La primera vez que actuamos como humanos, el punto de
partida es igual para todos, pero para el desarrollo de las capacidades de
razonar, elaborar tesis, conceptos, etc., se nos concede dentro de unos límites,
la libertad para actuar y dirigir el rumbo de nuestra vida, como todos somos
diferentes, el rumbo elegido también es diferente, porque es nuestra realidad
quien guía nuestros pasos, cada rumbo marca un sendero y cada sendero posee sus
peculiaridades específicas, aparte de las comunes, los obstáculos de cada sendero
cada cual los resuelve a su manera y estilo, y cada cual es responsable de las
consecuencias a que den lugar su forma de actuar.

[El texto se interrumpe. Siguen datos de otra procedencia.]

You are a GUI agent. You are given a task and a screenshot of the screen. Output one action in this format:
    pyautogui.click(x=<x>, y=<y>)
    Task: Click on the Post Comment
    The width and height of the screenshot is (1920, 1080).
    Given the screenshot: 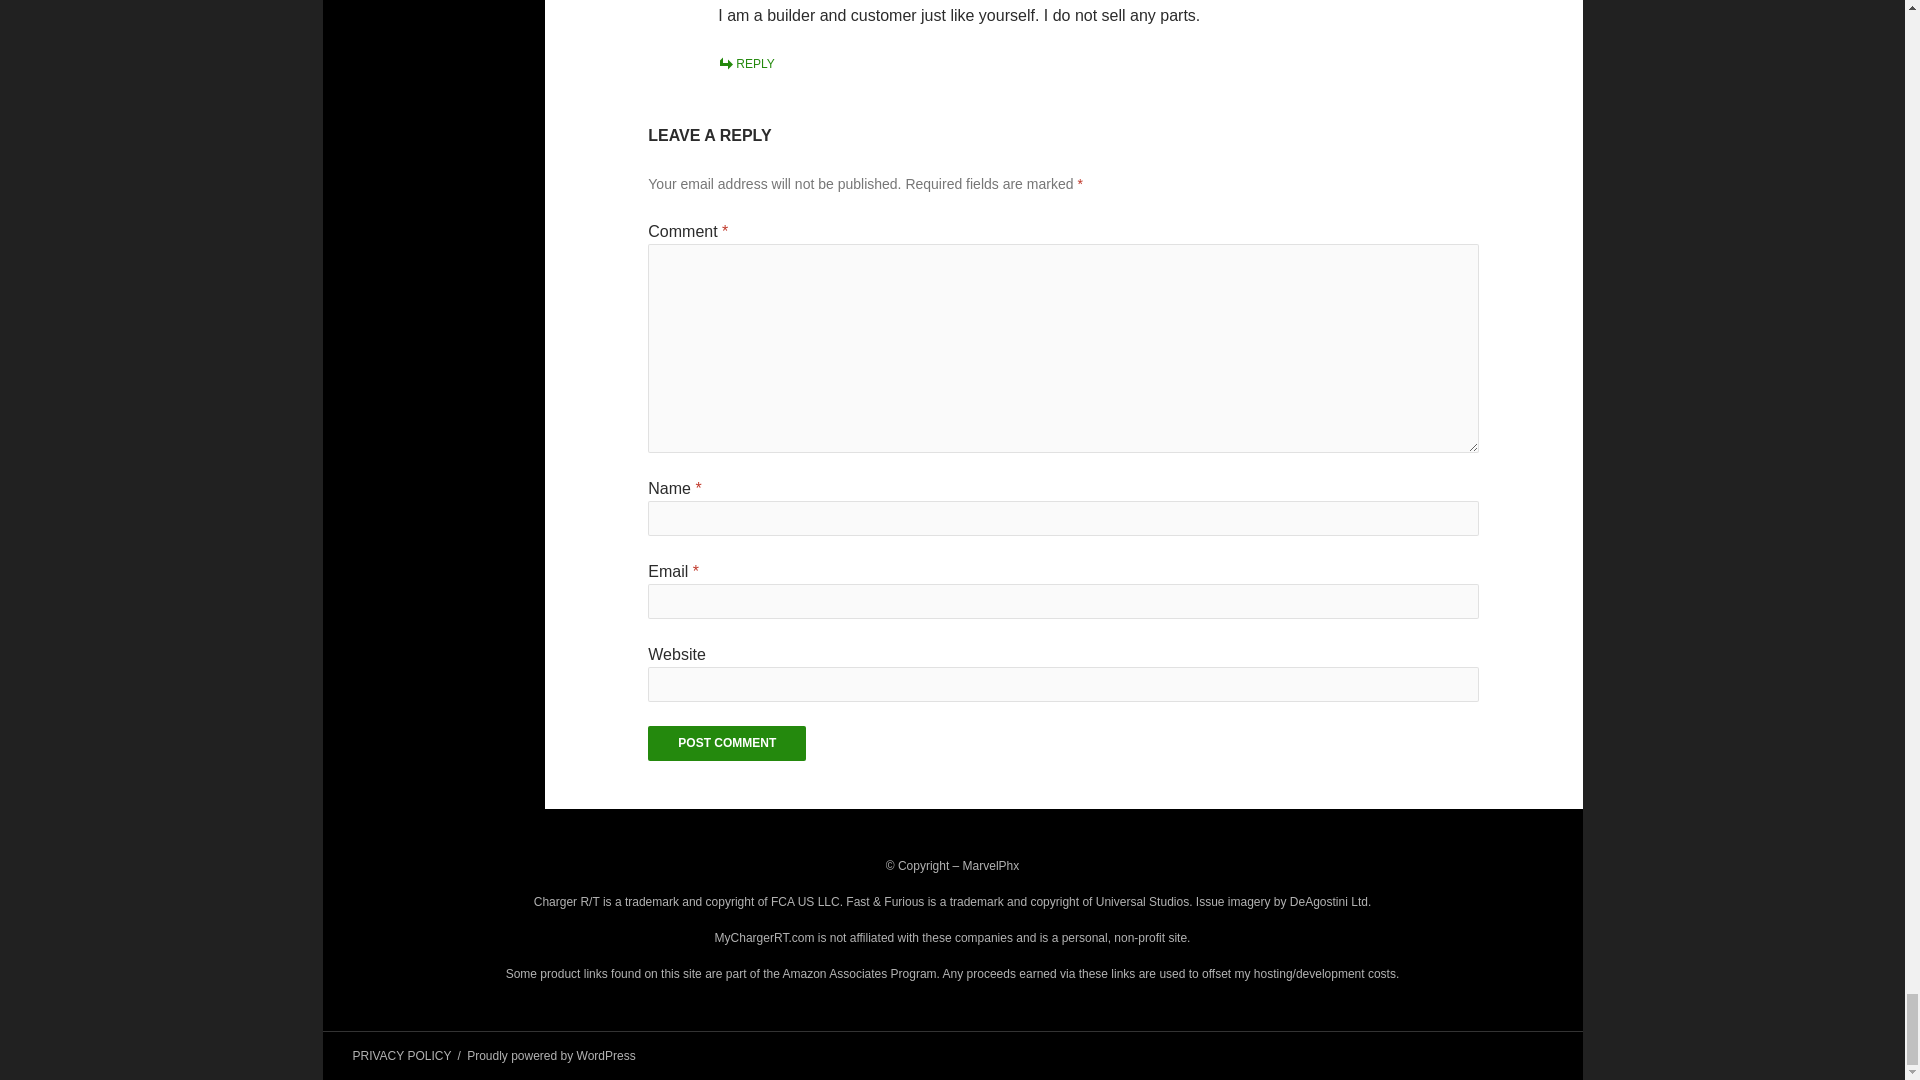 What is the action you would take?
    pyautogui.click(x=727, y=743)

Observamos que circulan dos coches por la calzada, son
exactamente iguales, pero sus comportamientos muy diferentes, uno circula de
forma brusca, muy rápida y supone un peligro porque no respeta las normas de
seguridad, el otro lo hace de forma correcta y prudente.
¿Que es lo que determina la diferencia de ambos
comportamientos?, por supuesto que se trata del conductor el coche sin el
conductor solo es una máquina que por sí sola no tiene utilidad.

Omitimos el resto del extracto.